杨生博教授长诗《母亲》是由著名朗诵家凌江先生朗诵的。我听了三遍,每一篇都有新的感受。
第一遍听得我泪流不止,我母亲与他母亲有某些相似的经历,让我顿生共鸣,悲上心来,不能自已。
第二遍听得我心灵震撼,杨母对儿特殊的厚爱及她的深明大义,让我深感母亲的伟大。作者用饱蘸血泪的笔写娘的自信:读书无用的年月,一位老师上门劝她放弃儿的学业,跟父亲学盖房的手艺,她微笑着,苦苦地回答“我不相信,天就没有亮的时候,老天不会让我等的瞎了眼睛”;他写娘的冷静:在那个荒谬的年代,当造反派从他家地下挖出两万块银元和七根金条,她惊慌之后是一份坚定,她安慰丈夫:“咱祖辈人真行!”,这句话让丈夫看到了大写的夫妻之情,也成了全家人的定海之星。他写娘的孤独:痛苦年月,她为了儿的前途,毅然让自己的姐姐把儿子领养,她这是忍着锥心的痛苦,宁愿儿恨她,也要给儿修一条生路。他写娘的秘密:一位算卦的说了,儿以后是个文人,还是个七品官。娘做着梦,成了佛的信徒,保佑着儿能有那个时候。特别是杨生博教授写娘在外婆下葬时,跪在坟前,悲痛欲绝的哭问:——您把我嫁到富人家里,为什么日子过得比穷人还难?——几千年来读书人最受尊敬,为什么到了今天,却一天也不得安宁?——别人家的孩子都有童年,为啥我的孩子,只有离家才有出路?——别人家结婚欢天喜地,我们为什么想哭都不许流泪?——过年是普天同庆,为什么我的家,都不能有一个炮声?——为什么百般阻挠,自己用唢呐的哀婉送一场慈母?娘的叩问如电闪雷鸣,震撼天地。还有,杨生博教授写娘的胸怀和大义:国家要落实政策,娘写信把儿叫回家里,说过去没收咱家的银元和金条,要折成钱摊到村上各户,娘问儿咱要还是不要?儿稍作迟疑,便被臭骂一顿,还受到了扫帚把的惩罚,娘说:“这还犹豫什么?若不是乡亲们仁受,咱能活到今天?钱是祖先挣的,有本事空手致富,这才是杨家子孙!有什么冤枉的,开国元帅都整死了,咱什么都不受损失,算什么炎黄子孙?”

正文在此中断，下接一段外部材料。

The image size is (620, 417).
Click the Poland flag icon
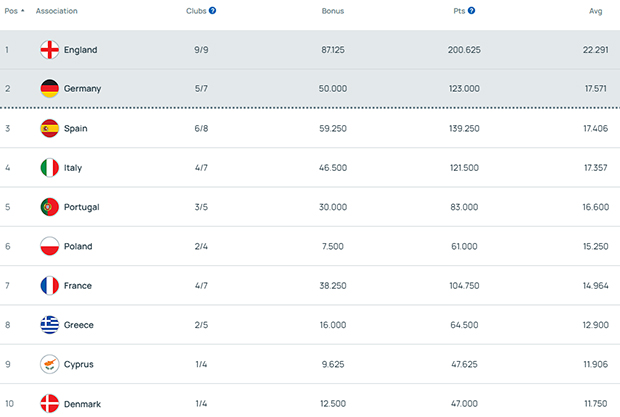point(49,246)
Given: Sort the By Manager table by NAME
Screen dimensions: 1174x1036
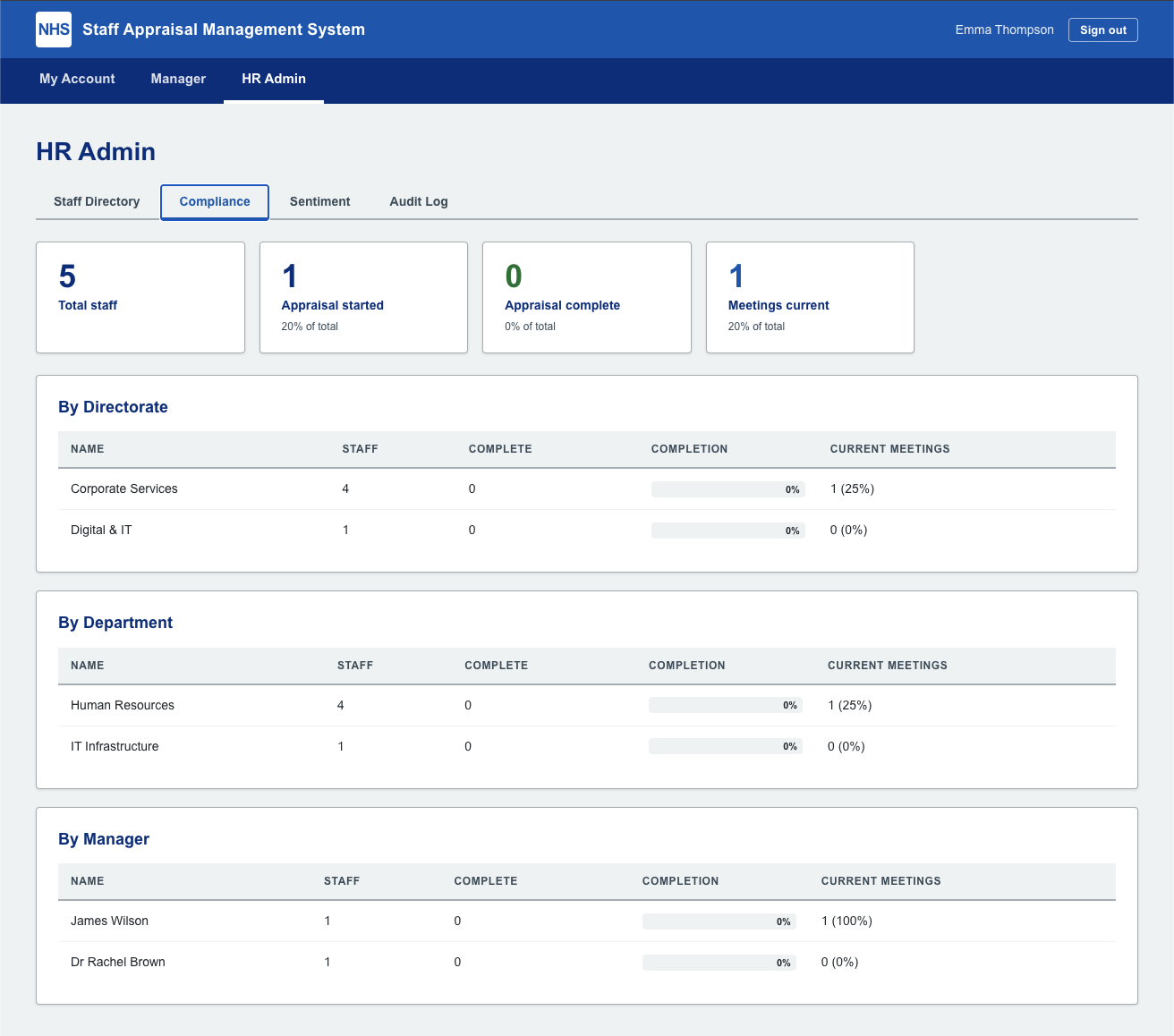Looking at the screenshot, I should coord(87,881).
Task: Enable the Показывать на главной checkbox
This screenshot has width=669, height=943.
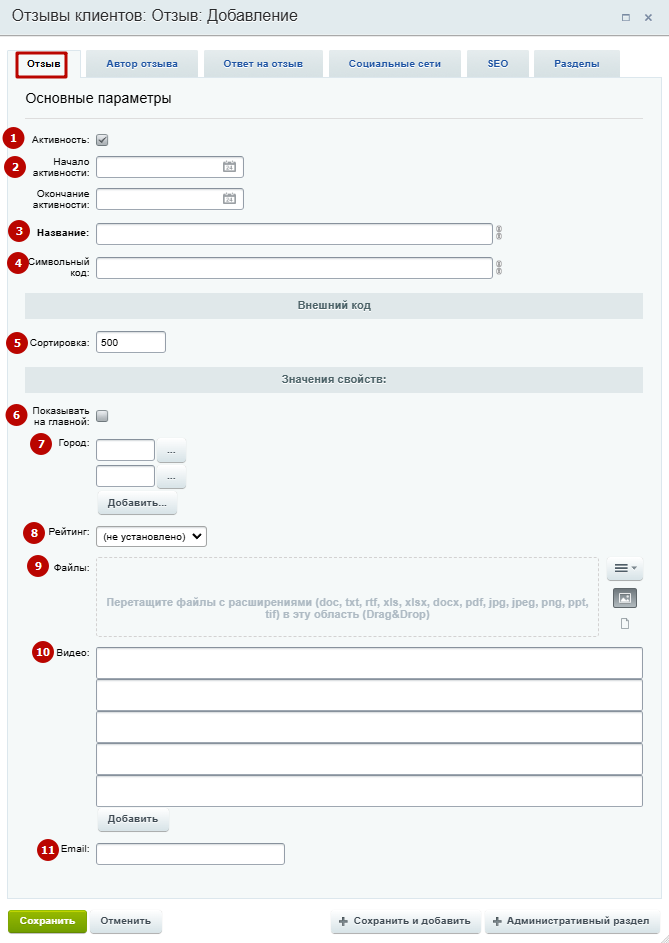Action: 102,416
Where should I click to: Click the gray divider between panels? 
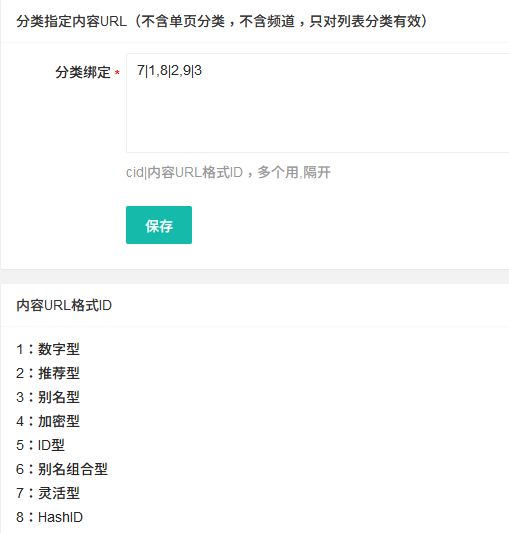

第三遍,我心一下澄明,肃然起敬!别人都是母亲去世后或者祭日,写文章怀念,杨生博教授则是母亲健在时写下这首长诗,他要让母亲亲耳听见儿对她的感恩,儿对她的敬爱,儿对她的深深忏悔,更要让她感受到辛苦一辈子的回报。
杨生博教授的母亲安祥的走了,她只给儿留下了一句叮咛:“把你给妈写的诗音频,在妈灵前放一放,给妈用它安安魂!”杨生博教授的母亲走了,但她在儿的诗中获得了“永生”。
2026年5月18日
作者简介:
解惠英,陕西省作家协会会员,出版长篇小说《血染白丝巾》《风吹红绸衫》和纪实小说《寻常人家》。